Evaluation of InfraRed Thermography Supported by UAV and Field Surveys for Rock Mass Characterization in Complex Settings

Round 1

Reviewer 1 Report

See attached PDF file

Comments for author File: Comments.pdf

Author Response

Dear reviewer,

thank you very much for providing us a detailed review report, which helped us to improve the quality of our manuscript.

Here's the list of the changes made throughout the text:

Lines 11, 14-15, 55: the incorrect information was removed and the bibliographic research was improved.

Line 34 (now 42): the period was added.

Figure 1: unfortunately, this is the resolution of the original paper from which the figure was taken. The legend for the white circle was added.

Line 45 (now 50): the reported references were accurately reported in the introduction and discussed in the discussion section.

┄┄┄┄┄┄┄┄┄┄

## Given exercise
Write out, word for word, the passage of the thermography review exchange starting with "Here's the list" and going on through "period was added.".

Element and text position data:
┄┄┄┄┄┄┄┄┄┄

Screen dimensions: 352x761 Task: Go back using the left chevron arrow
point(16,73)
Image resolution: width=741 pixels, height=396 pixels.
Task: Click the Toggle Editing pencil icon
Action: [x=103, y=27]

┄┄┄┄┄┄┄┄┄┄

## Solution to this problem
Here's the list of the changes made throughout the text:

Lines 11, 14-15, 55: the incorrect information was removed and the bibliographic research was improved.

Line 34 (now 42): the period was added.